What you need to do: Among the lines of data below, reproduce only those from the one with "Given: Sort by" through the one with "has width=1118, height=622.", exactly as they stand, both ends included.

Given information:
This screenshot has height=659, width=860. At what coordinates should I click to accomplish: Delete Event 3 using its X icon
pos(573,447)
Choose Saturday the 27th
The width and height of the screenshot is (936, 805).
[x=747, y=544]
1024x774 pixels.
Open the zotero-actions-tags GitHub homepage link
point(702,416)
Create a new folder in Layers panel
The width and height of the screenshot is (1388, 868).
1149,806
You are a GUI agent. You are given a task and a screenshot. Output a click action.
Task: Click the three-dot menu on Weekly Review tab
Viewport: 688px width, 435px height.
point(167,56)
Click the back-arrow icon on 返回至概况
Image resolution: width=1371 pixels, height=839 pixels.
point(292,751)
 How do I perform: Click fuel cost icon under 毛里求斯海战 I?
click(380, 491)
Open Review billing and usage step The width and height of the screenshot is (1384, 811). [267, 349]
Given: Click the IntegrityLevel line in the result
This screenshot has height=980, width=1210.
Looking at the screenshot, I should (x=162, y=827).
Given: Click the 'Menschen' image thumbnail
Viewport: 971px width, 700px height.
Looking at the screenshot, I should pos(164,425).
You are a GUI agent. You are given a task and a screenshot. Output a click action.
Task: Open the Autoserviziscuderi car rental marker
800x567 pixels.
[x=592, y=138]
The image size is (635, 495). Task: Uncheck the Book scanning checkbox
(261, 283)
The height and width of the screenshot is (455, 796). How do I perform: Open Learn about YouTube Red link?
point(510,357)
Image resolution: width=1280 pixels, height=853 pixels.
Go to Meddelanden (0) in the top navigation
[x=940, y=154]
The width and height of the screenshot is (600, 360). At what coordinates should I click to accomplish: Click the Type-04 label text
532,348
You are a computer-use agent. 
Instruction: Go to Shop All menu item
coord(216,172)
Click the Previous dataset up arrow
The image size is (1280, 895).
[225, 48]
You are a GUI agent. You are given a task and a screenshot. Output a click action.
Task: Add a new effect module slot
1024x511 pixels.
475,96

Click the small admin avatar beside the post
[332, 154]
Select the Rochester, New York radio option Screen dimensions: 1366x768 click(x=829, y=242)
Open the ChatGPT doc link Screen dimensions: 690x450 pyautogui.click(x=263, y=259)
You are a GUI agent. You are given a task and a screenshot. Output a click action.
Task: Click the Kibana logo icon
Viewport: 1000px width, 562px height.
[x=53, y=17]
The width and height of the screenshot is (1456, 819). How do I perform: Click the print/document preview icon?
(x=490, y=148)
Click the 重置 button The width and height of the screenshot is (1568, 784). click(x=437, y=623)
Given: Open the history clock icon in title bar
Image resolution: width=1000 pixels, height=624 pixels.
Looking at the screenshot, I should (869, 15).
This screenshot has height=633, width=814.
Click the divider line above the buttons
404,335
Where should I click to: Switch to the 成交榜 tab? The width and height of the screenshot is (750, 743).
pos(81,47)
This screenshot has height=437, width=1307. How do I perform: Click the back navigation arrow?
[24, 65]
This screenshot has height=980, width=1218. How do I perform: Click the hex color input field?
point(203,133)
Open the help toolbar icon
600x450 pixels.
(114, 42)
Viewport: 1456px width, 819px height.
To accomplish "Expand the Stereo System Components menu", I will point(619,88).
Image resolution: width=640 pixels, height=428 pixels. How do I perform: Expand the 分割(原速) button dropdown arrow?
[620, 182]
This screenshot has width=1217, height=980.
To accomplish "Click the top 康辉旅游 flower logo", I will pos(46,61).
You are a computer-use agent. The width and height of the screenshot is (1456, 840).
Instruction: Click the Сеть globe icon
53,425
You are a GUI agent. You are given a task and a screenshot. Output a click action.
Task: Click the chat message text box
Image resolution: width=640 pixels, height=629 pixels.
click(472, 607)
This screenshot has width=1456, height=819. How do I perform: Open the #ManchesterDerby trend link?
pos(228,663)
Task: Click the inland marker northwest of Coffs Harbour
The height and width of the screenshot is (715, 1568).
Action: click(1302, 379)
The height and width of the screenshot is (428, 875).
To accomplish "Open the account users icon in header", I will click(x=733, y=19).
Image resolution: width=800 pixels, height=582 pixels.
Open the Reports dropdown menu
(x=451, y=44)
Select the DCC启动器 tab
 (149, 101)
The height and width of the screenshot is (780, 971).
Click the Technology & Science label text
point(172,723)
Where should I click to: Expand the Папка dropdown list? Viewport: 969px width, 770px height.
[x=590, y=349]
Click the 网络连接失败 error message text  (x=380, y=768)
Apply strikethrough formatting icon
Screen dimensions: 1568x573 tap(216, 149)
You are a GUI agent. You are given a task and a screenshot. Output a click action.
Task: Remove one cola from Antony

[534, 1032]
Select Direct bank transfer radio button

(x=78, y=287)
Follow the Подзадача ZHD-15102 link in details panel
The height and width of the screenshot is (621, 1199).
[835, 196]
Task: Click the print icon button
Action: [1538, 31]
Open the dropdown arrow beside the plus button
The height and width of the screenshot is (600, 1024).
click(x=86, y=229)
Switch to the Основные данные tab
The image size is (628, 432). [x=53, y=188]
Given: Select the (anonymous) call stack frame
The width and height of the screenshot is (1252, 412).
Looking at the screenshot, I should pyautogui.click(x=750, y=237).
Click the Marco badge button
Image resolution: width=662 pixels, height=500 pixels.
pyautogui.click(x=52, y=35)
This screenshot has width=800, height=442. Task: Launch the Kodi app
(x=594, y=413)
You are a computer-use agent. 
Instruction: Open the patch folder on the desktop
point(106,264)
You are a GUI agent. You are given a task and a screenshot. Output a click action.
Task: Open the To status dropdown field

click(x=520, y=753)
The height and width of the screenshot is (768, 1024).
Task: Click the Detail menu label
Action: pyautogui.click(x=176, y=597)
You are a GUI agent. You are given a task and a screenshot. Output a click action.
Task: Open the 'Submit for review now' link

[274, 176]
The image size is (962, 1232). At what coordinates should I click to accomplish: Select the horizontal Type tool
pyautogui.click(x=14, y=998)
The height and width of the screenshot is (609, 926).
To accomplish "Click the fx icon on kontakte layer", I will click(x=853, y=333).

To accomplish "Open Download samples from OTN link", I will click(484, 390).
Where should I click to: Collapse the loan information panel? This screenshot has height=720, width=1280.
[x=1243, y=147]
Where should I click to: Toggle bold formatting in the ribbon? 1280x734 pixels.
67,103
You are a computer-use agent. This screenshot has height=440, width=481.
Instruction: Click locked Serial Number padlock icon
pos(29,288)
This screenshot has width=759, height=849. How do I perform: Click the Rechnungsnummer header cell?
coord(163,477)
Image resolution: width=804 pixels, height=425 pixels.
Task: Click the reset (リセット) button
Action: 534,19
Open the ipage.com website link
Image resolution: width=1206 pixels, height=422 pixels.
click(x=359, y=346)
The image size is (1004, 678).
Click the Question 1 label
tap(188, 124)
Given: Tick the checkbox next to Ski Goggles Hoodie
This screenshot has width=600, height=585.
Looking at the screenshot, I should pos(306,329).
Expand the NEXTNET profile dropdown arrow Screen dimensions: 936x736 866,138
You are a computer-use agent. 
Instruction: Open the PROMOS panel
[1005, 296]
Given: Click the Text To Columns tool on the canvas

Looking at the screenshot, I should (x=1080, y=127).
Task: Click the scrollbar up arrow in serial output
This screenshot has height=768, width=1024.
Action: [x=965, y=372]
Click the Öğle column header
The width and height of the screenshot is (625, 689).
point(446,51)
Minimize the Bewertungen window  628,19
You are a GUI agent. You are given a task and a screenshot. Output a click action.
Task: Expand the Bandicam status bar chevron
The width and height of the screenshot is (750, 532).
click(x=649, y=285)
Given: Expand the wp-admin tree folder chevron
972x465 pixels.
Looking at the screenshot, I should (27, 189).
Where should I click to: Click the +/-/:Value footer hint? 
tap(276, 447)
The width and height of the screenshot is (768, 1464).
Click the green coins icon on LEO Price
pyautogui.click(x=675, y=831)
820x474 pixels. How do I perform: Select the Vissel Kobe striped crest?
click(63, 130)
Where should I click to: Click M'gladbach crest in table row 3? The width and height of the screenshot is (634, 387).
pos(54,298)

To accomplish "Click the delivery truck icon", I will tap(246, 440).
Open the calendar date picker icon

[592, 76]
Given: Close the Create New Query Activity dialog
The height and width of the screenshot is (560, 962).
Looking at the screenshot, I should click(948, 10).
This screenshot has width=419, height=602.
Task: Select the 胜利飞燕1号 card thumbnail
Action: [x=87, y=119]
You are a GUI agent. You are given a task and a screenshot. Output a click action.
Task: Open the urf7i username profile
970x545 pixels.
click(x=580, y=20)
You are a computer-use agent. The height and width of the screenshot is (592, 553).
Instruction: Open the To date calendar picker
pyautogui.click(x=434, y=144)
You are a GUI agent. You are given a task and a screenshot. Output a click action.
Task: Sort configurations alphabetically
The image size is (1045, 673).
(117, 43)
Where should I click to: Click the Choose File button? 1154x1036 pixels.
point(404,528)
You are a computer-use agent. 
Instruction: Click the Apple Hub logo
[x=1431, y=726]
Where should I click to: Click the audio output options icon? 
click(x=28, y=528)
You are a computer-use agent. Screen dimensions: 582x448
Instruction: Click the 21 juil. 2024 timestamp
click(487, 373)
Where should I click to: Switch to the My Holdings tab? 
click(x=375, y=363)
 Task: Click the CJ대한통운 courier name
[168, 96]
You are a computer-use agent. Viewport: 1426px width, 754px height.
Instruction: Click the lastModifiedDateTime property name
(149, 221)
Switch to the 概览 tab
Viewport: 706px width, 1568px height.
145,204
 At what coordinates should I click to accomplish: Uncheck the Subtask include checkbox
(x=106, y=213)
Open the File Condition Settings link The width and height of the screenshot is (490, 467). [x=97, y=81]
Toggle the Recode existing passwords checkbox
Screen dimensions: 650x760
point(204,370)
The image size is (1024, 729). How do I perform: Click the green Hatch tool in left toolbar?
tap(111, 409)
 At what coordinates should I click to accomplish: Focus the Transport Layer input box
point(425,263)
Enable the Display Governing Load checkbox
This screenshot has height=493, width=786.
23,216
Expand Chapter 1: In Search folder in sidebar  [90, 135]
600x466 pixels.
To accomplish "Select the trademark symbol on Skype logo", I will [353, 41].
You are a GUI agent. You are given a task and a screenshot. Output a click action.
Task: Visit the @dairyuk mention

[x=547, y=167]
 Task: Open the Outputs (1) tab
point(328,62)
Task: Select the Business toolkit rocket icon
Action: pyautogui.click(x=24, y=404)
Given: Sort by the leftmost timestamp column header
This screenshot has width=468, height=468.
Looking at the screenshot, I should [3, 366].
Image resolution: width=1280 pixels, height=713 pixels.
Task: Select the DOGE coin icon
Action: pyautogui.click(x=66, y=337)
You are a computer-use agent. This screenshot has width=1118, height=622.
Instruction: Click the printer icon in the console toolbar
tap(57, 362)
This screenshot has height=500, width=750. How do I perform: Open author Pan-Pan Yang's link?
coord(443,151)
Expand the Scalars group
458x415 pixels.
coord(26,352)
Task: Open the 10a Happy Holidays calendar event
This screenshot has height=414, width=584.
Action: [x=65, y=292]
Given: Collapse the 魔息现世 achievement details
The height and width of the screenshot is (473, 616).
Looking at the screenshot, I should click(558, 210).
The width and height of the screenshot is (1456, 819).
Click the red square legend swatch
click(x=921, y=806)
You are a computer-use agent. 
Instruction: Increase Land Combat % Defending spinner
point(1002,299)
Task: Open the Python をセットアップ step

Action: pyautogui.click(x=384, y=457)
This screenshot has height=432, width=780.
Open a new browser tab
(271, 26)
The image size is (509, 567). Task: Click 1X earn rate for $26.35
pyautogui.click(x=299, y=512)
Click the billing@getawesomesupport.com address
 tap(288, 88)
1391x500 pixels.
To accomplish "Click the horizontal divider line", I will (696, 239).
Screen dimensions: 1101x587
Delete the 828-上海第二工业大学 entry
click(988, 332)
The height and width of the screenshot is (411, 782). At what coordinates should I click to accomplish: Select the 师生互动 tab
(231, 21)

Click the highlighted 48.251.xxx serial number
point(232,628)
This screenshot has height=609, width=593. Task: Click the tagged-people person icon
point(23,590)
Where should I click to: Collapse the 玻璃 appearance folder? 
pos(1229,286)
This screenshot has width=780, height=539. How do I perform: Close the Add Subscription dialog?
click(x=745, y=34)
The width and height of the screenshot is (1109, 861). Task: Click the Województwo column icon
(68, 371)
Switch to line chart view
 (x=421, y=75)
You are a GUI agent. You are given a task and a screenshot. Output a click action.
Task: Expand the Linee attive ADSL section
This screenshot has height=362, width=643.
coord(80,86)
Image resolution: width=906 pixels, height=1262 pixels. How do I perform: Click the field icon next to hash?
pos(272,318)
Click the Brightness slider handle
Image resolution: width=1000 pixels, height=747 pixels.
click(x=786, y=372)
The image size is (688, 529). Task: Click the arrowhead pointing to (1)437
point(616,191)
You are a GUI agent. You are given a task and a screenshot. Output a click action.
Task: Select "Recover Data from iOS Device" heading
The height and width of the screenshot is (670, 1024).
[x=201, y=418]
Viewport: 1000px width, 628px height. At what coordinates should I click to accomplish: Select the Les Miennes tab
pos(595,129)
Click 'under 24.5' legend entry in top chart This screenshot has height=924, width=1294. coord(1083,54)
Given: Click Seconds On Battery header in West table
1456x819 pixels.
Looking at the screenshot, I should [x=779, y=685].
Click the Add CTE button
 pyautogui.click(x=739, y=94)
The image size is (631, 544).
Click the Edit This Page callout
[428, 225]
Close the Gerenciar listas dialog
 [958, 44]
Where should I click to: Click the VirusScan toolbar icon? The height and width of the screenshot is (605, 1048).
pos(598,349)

Answer:
Given: Sort by the leftmost timestamp column header
This screenshot has width=468, height=468.
Looking at the screenshot, I should [3, 366].
Image resolution: width=1280 pixels, height=713 pixels.
Task: Select the DOGE coin icon
Action: pyautogui.click(x=66, y=337)
You are a computer-use agent. This screenshot has width=1118, height=622.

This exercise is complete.